All Products
Search
Document Center

DataWorks:OSS

Last Updated:Mar 27, 2026

The OSS data source connects DataWorks to Object Storage Service (OSS) for both reading and writing data. This topic covers supported file formats, limits, and script parameters for the OSS data source.

Supported formats and limits

Offline read

OSS Reader reads objects from OSS and converts them to the DataWorks data integration protocol. OSS is an unstructured data store — it has no native schema, so all field structure must be confirmed in the task configuration.

Supported Not supported
TXT files (schema must be a two-dimensional table) Multi-threaded concurrent reads for a single object
CSV-like files with custom delimiters Multi-threaded concurrent reads for a single compressed object
ORC and Parquet formats
Multiple data types (read as strings), column pruning, and column constants
Recursive reads and file name filtering
Concurrent reads for multiple objects

Compression support for text files (TXT and CSV)

Format Supported
gzip Yes
bzip2 Yes
zip Yes
Important

A compressed package cannot contain multiple files.

Usage notes for CSV files

  • CSV files must be in standard CSV format. If a column contains a double quotation mark ("), escape it as two double quotation marks (""). Otherwise, the file splits incorrectly.

  • If a file uses multiple delimiters, use the TXT file type instead.

  • OSS is an unstructured data source. Confirm the field structure before syncing data. If the structure of data in the source changes, reconfirm the field structure in the task configuration to prevent garbled data during synchronization.

Offline write

OSS Writer converts data from the DataWorks data synchronization protocol into text files written to OSS.

Supported Not supported
Text files only — not BLOBs such as videos and images (schema must be a two-dimensional table) Concurrent writes to a single file
CSV-like files with custom delimiters Writing to Cold Archive storage class buckets
ORC and Parquet formats (Snappy compression available in the code editor) Single objects exceeding 100 GB
Multi-threaded writes (each thread writes to a different sub-file)
File rollover (switches to a new file when the current file exceeds a specified size)
Note

OSS does not provide data types. OSS Writer writes all data as the STRING type to OSS objects.

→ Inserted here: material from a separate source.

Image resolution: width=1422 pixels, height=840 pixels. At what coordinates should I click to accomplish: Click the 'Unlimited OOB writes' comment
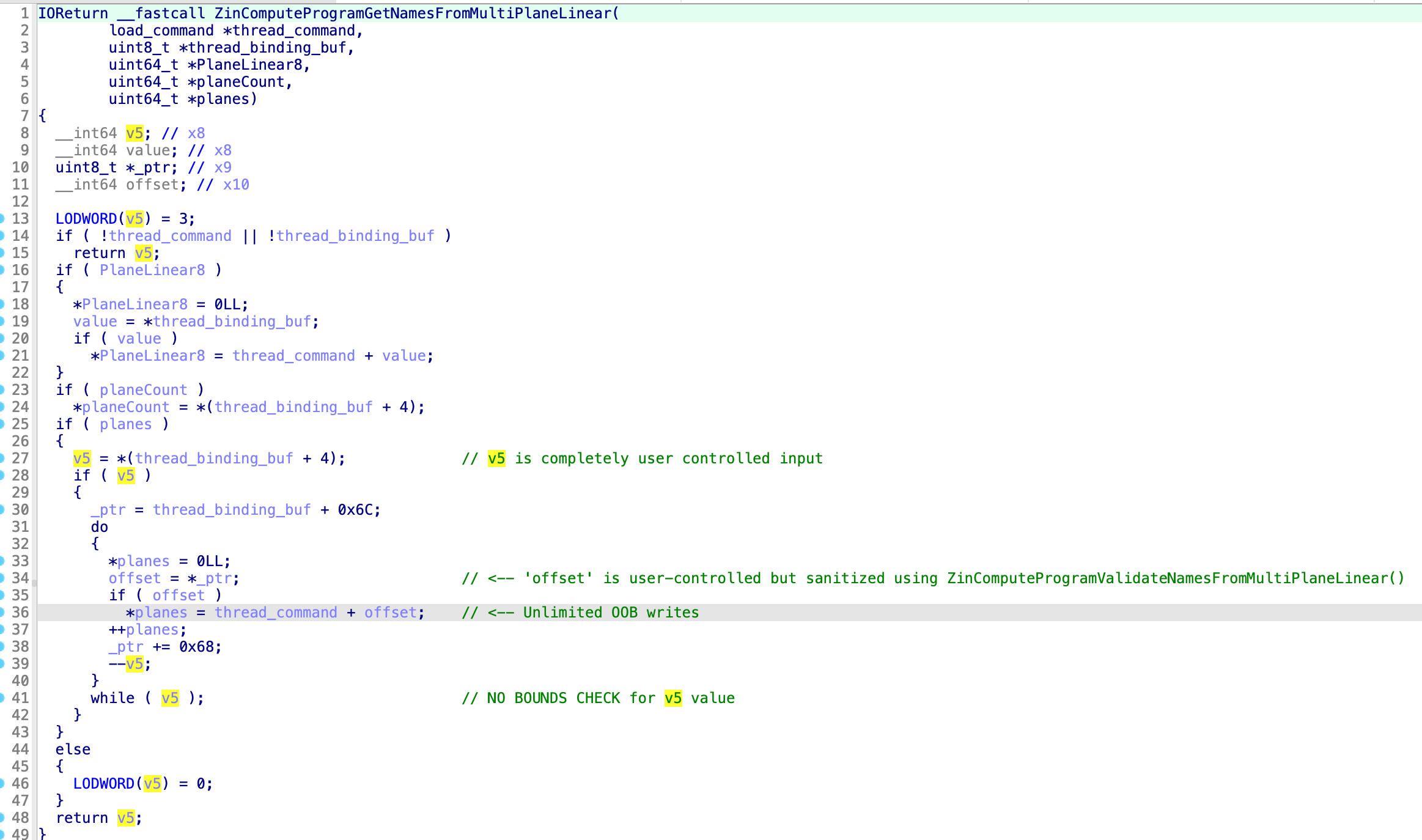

Data integration column types for offline write

Type classification Column configuration type
Integer types LONG
String types STRING
Floating-point types DOUBLE
Boolean types BOOLEAN
Date and time types DATE

Real-time write

  • Supports real-time writes.

  • Supports real-time writes from a single table to data lakes, including Hudi (0.12.x), Paimon, and Iceberg.

Create a data source

Add the OSS data source to DataWorks before developing a synchronization task. For instructions, see Data source management.

Cross-account, RAM role, and cross-region configurations

Develop a data synchronization task

Single-table offline sync

For all parameters and script demos, see Appendix: Script demos and parameter descriptions.

Single-table real-time sync

Whole-database synchronization

FAQ

Is there a limit on the number of OSS files that can be read?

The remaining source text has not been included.